> WHAT YOU ARE ASKED TO DO
Give back exactly the stretch of data below from the line holding "Viewport: 706px width, 274px height." through the line holding "Select the 0.059", both ends included, and leave the remaining lines out.

> MATERIALS PROVIDED
▽

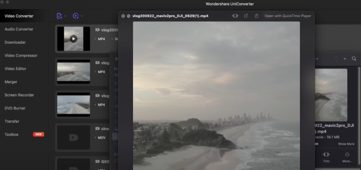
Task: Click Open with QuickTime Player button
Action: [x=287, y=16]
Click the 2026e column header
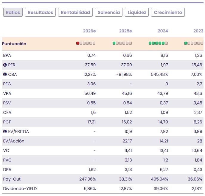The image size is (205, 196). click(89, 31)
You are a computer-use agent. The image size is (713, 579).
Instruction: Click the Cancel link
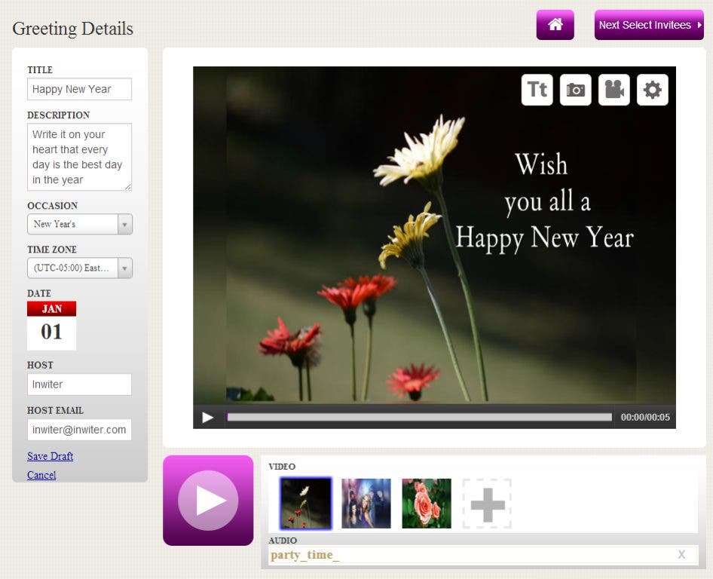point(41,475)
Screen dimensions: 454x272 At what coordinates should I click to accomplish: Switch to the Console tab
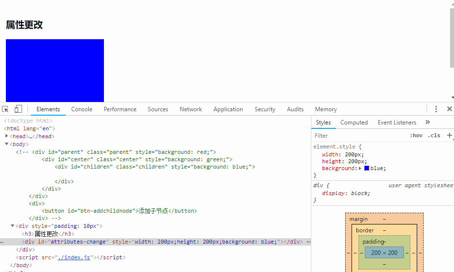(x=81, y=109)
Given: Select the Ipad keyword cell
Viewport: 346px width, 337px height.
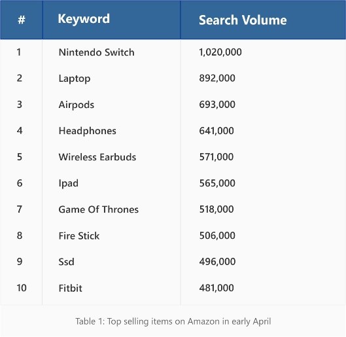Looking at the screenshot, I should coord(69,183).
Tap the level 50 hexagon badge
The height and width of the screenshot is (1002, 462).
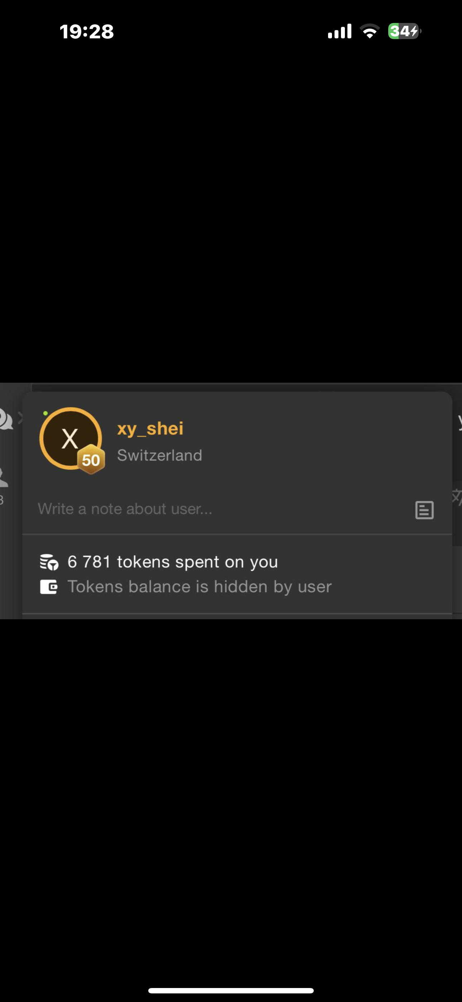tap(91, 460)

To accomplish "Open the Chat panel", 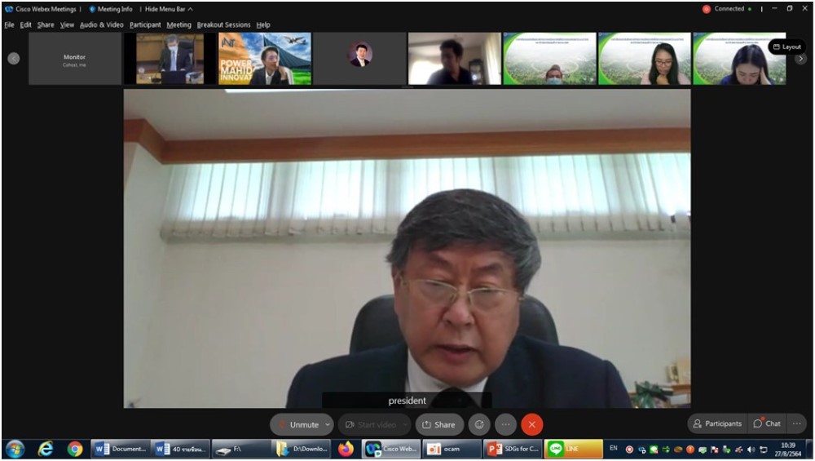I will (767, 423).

△
▽

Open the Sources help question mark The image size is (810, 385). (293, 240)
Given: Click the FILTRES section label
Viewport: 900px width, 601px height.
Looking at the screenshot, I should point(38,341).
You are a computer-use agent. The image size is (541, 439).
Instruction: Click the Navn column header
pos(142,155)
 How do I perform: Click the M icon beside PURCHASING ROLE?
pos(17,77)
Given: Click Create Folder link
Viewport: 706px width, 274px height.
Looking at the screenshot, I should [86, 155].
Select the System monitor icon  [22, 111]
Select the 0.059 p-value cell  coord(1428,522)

△
▽

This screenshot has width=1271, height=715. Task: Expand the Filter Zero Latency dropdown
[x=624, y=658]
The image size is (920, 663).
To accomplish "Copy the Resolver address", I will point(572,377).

△

> COMPLETED EXERCISE
Viewport: 706px width, 274px height.
Looking at the screenshot, I should [86, 155].
Select the System monitor icon  [22, 111]
Select the 0.059 p-value cell  coord(1428,522)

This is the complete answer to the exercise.